Wakil Ketua Komisi X DPR RI Dede Yusuf Macan Effendi mengatakan, pihaknya akan meminta Kemendikbudristek untuk menggelar audit dengan sejumlah pihak yang memperoleh 20 persen anggaran Pendidikan dari APBN.
"Kami sudah meminta agar Kemendikbudristek melakukan koordinasi audit bersama terkait anggaran pendidikan karena sebagian besar anggaran pendidikan tidak dikelola langsung oleh Kemendikbudristek," ungkap Dede Yusuf, Rabu (4/9/2024).
Menurut Dede, audit bersama ini sangat penting lantaran porsi anggaran pendidikan terbesar tidak dikelola langsung oleh Kemendikbudristek, melainkan sebagian besar dikelola oleh Kementerian/Lembaga (K/L) dan non K/L yang bukan di bawah naungan Kemendikbudristek.
Oleh karena itu, Dede menegaskan Kemendikbudristek perlu menjalin kerja sama dengan sejumlah pihak, di antaranya Kementerian Keuangan dan Kementerian Dalam Negeri.
"Kami dorong agar antar kementerian menguatkan koordinasi seperti dengan Kementerian keuangan, Bappenas, dan kementerian lembaga lainnya yang mengelola anggaran fungsi pendidikan," tuturnya.
“Audit bersama ini memainkan peran yang krusial untuk menentukan kebijakan penempatan alokasi anggaran pendidikan pada periode pemerintahan mendatang,” sambung Dede.
Seperti diketahui, anggaran pendidikan memperoleh jumlah 20 persen dari APBN sesuai amanat konstitusi UUD 1945. Namun Banggar DPR menemukan dari total APBN 2023, anggaran hanya terealisasi sebesar 16%. Sisanya 4% atau sekitar Rp 111 triliun tidak terealisasi atau tidak terserap.
Secara lebih rinci, anggaran pendidikan tahun 2023 dari APBN 2023 yang terealisasi dilaporkan hanya hanya Rp 513,38 triliun dari total anggaran sebesar Rp 621,28 triliun.
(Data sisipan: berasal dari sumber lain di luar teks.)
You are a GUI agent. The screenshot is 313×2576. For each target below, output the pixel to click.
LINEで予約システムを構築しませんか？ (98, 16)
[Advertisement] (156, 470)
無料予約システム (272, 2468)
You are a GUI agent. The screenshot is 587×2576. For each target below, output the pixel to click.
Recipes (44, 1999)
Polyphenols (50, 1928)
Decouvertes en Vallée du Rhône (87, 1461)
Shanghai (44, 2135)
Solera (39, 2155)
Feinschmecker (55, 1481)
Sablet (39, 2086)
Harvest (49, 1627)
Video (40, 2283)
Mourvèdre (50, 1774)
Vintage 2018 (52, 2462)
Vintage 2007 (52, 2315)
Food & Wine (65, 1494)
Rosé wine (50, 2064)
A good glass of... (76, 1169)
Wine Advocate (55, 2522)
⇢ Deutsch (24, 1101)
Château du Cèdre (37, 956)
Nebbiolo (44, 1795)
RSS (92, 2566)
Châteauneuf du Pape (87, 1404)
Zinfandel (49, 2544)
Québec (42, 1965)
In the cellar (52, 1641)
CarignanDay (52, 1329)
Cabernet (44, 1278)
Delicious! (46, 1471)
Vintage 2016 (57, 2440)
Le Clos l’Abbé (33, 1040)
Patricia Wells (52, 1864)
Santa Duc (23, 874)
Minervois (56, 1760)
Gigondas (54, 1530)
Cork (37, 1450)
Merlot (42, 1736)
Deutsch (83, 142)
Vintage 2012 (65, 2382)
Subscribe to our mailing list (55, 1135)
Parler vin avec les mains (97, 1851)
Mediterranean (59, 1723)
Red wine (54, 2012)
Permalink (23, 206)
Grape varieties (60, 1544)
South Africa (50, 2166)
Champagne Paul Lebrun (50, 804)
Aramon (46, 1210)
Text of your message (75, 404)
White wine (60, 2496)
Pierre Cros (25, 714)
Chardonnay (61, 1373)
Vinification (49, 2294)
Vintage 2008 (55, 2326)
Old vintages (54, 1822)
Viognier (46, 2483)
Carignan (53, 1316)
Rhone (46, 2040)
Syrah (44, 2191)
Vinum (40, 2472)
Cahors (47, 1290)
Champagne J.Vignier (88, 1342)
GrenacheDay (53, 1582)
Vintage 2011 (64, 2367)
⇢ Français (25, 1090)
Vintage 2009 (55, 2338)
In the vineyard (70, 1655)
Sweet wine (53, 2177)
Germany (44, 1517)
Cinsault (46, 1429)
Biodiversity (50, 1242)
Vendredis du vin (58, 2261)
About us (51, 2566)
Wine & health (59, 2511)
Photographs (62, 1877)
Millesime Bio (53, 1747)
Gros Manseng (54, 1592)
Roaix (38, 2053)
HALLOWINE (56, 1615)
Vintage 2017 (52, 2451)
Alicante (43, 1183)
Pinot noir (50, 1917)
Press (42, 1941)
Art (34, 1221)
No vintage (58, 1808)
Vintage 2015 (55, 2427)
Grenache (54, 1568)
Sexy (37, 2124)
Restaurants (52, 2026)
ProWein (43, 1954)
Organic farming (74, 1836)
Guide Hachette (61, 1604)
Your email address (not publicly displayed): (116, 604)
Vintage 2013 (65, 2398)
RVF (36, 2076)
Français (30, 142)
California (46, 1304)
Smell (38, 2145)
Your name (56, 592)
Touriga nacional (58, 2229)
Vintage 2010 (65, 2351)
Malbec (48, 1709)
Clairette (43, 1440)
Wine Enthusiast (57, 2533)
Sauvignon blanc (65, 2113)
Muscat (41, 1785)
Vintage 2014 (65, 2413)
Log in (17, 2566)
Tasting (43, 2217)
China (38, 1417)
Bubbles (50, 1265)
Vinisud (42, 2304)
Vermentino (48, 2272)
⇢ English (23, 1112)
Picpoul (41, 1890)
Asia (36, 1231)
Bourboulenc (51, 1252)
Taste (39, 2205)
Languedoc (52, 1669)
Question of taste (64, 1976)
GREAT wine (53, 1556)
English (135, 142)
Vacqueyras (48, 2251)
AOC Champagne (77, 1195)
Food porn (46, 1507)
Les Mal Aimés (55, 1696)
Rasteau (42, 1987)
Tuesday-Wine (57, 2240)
Di mana, sebagian besar anggaran pendidikan tersebut dialokasikan bukan untuk Kemendikbudristek melainkan ke daerah melalui skema Transfer ke Daerah (TKD) sebesar Rp 346,56 triliun atau 52,1 persen.
Penempatan anggaran pendidikan lainnya masuk melalui Pembiayaan termasuk Dana Abadi Pendidikan (termasuk Dana Abadi Pesantren) yakni sebesar Rp 15 triliun, di bawah wewenang Kementerian Agama. Selanjutnya, sebanyak Rp 47,31 triliun disebar ke beberapa kementerian atau Lembaga yang memiliki program pendidikan.
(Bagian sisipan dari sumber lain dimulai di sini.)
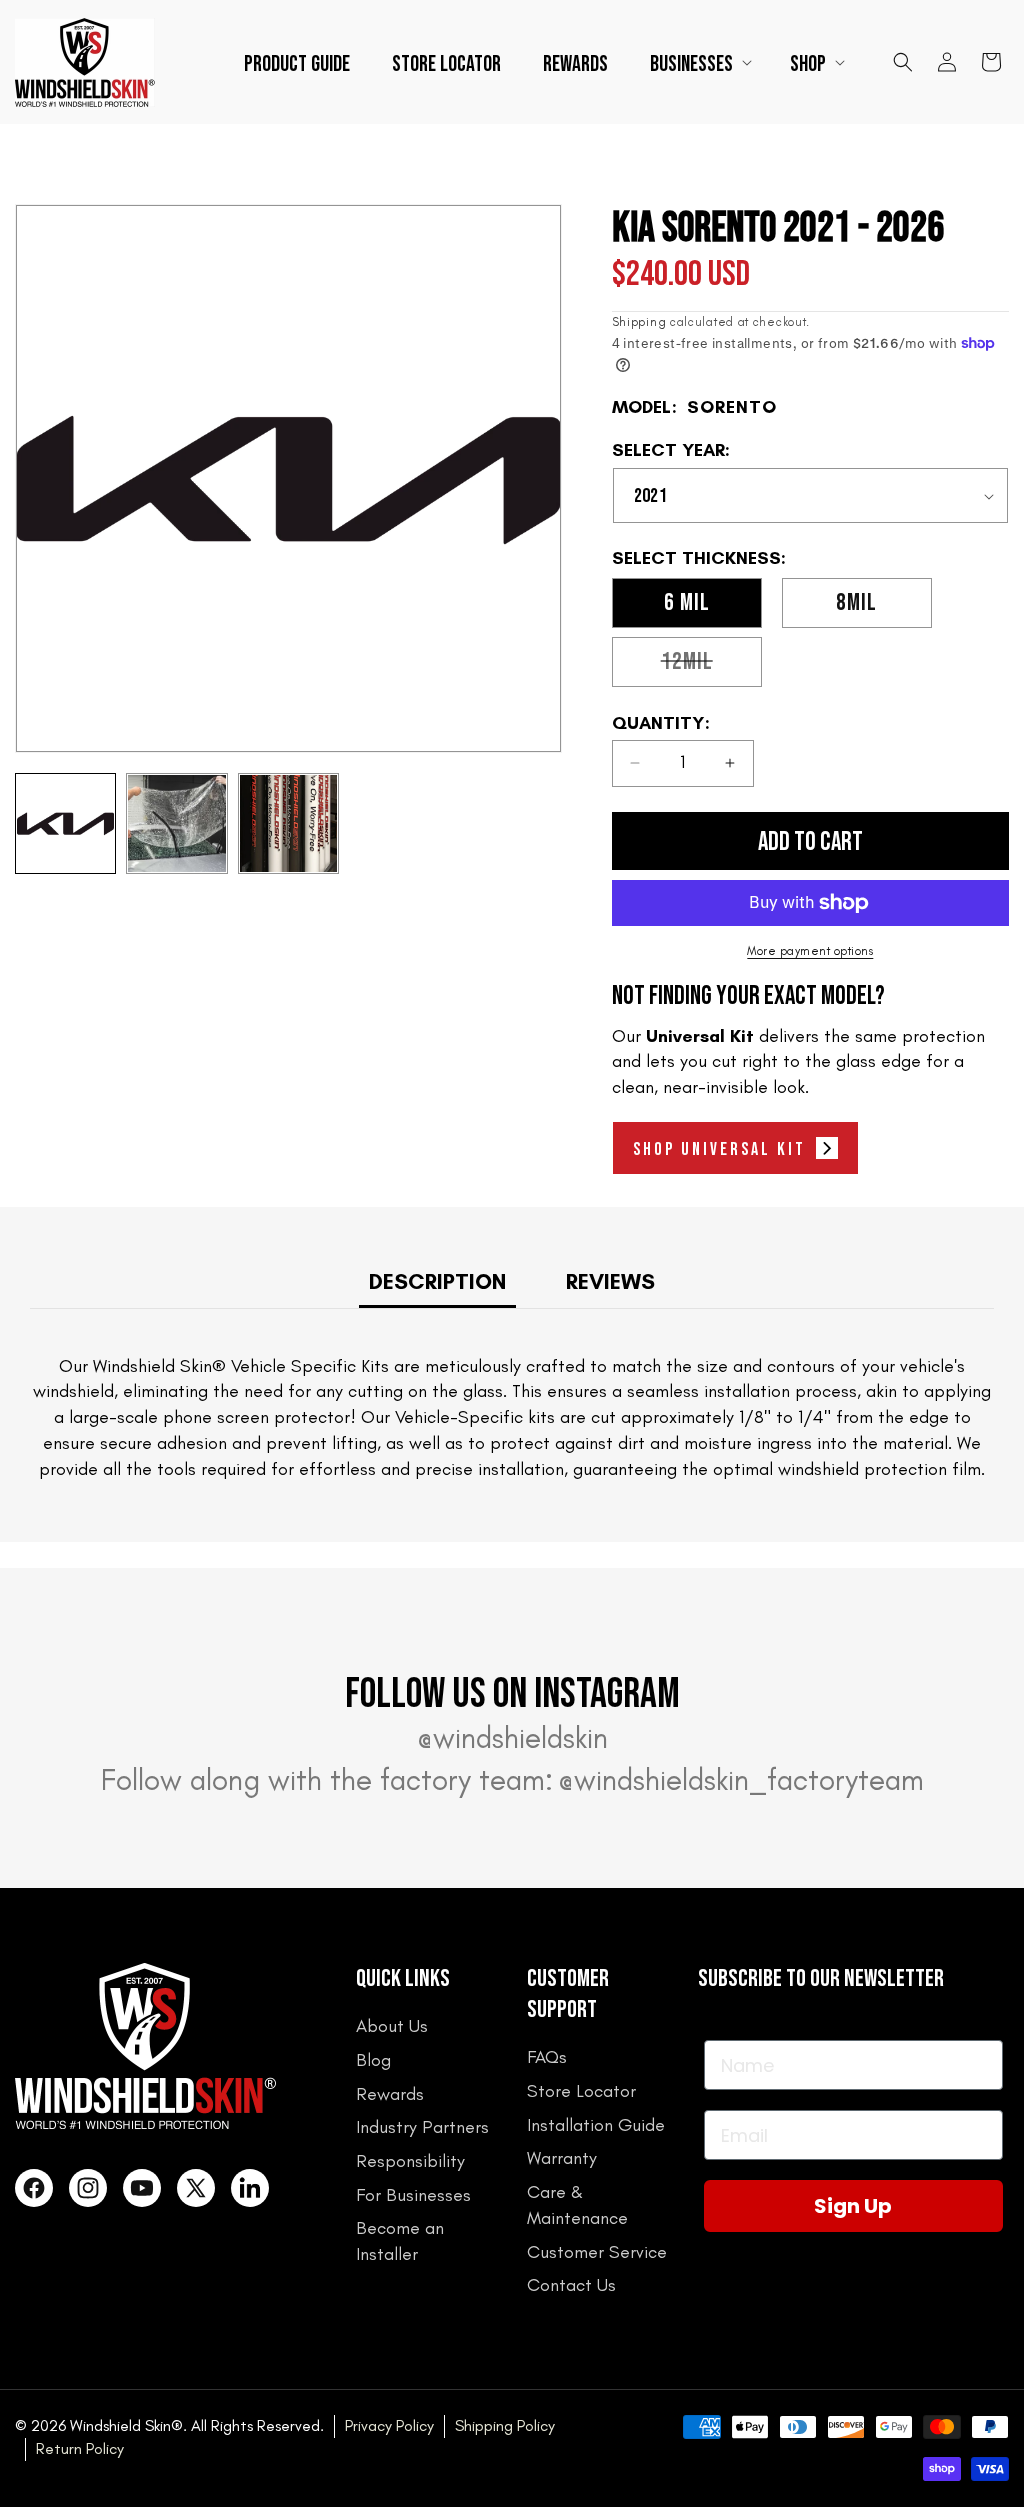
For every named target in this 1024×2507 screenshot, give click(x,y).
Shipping (639, 322)
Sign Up (853, 2206)
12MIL (711, 666)
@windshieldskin (512, 1738)
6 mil (687, 602)
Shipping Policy (505, 2425)
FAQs (547, 2057)
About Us (392, 2026)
Temuan ini menjadi sorotan Komisi X DPR mengingat anggaran yang tidak terserap sangat besar di tengah masih banyak fasilitas dan infrastruktur sekolah yang belum layak, khususnya di wilayah 3TP (tertinggal, terluar, terdepan dan perbatasan).
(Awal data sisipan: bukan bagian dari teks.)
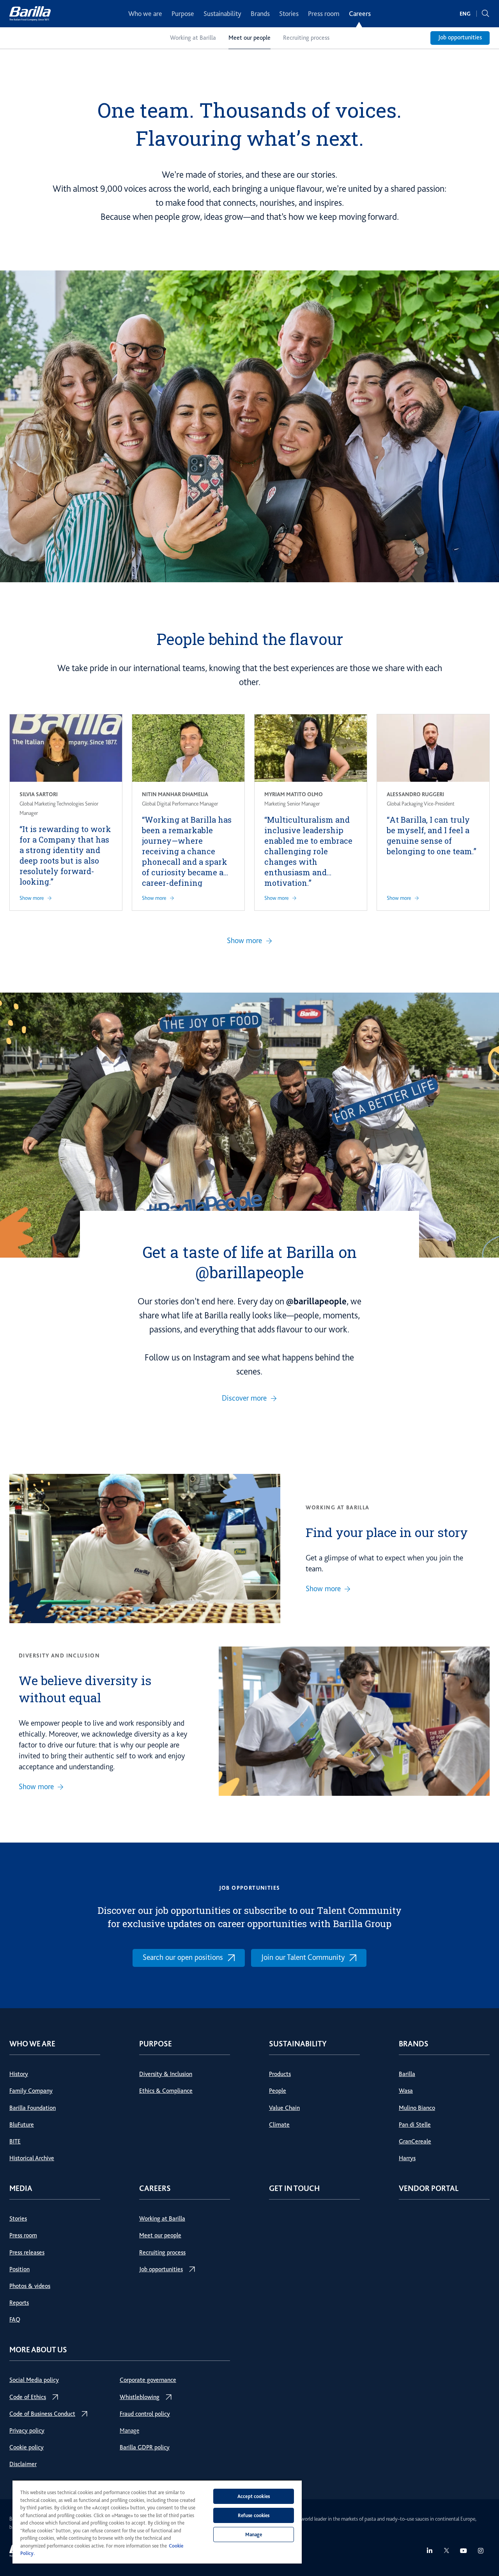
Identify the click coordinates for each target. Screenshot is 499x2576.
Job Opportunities (249, 1888)
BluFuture (21, 2124)
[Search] (485, 13)
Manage (129, 2430)
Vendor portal (428, 2188)
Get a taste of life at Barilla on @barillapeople (249, 1262)
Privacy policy (26, 2430)
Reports (19, 2302)
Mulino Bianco (417, 2107)
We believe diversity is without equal (85, 1689)
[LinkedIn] (430, 2550)
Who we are (145, 14)
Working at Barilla (193, 37)
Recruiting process (306, 37)
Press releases (26, 2252)
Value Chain (284, 2107)
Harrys (407, 2158)
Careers (360, 14)
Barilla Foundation (32, 2107)
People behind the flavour (249, 639)
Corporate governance (148, 2379)
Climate (279, 2124)
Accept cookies (253, 2496)
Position (19, 2269)
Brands (260, 14)
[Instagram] (481, 2550)
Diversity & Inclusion (165, 2074)
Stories (289, 14)
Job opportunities (460, 37)
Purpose (183, 14)
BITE (15, 2141)
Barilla (407, 2074)
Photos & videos (29, 2286)
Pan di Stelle (415, 2124)
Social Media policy (34, 2379)
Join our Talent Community (303, 1957)
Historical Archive (31, 2158)
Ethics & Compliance (166, 2090)
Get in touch (294, 2188)
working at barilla (337, 1507)
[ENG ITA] (465, 14)
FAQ (14, 2319)
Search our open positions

“Berkaca dari laporan yang kita terima, besarnya anggaran pendidikan berbanding terbalik dengan minimnya kondisi layanan pendidikan,” terang Dede.
“Ini memunculkan kesenjangan akses pendidikan. Belum lagi kita tahu masih banyak guru dan tenaga pendidik yang belum memperoleh kesejahteraan layak,” imbuh Legislator dari Dapil Jawa Barat II itu.
Dede menilai temuan 4% anggaran pendidikan yang tidak terserap tersebut cukup disayangkan. Padahal seharusnya ada banyak hal yang dapat dilakukan dengan anggaran tersebut apabila dikelola dengan baik, misalnya meningkatkan infrastruktur sekolah-sekolah yang masih dalam kondisi mengenaskan hingga meningkatkan kesejahteraan guru.
“Kalau pengelolaan anggaran dikelola secara efektif, potensi tidak terserapnya anggaran akan berkurang,” ucapnya.
“Sehingga anggaran negara betul-betul terserap untuk kebutuhan dan kepentingan rakyat, dalam hal ini untuk peningkatan kondisi layanan pendidikan kita yang masih jauh dari kata sempurna,” tambah Dede.
Atas dasar serentetan permasalahan tersebut lah yang membuah Komisi X DPR membuat Panja Pembiayaan Pendidikan. Lewat Panja ini, Komisi DPR yang membidangi urusan pendidikan itu berupaya mendorong reformulasi kebijakan anggaran pendidikan Indonesia.
“Upaya reformulasi ini akan mendorong agar dampak dari anggaran pendidikan bisa menciptakan pendidikan yang layak, terjangkau, dan berkeadilan di Indonesia,” jelas Dede.
Mantan Wagub Jawa Barat ini menyebut, Panja Pembiayaan Pendidikan yang sudah berjalan itu akan berusaha membuat rekomendasi-rekomendasi untuk pemerintah. Harapannya, kata Dede, agar kebijakan pengelolaan anggaran pendidikan bisa lebih efektif dan efisien.
“Maka dari itu, Kemendikbudristek tidak bisa berdiri sendiri bekerja,” tegasnya.
Apalagi, diingatkan Dede, sebagian besar anggaran pendidikan dikelola oleh K/L atau institusi lain yang bukan di bawah naungan Kemendikbudristek.
"Rakyat berhak menikmati fasilitas dan kualitas pendidikan yang baik dari pemerintah. Untuk mencapai hal itu, kebijakan pengelolaan anggaran pendidikan harus dilakukan maksimal,” tutup Dede.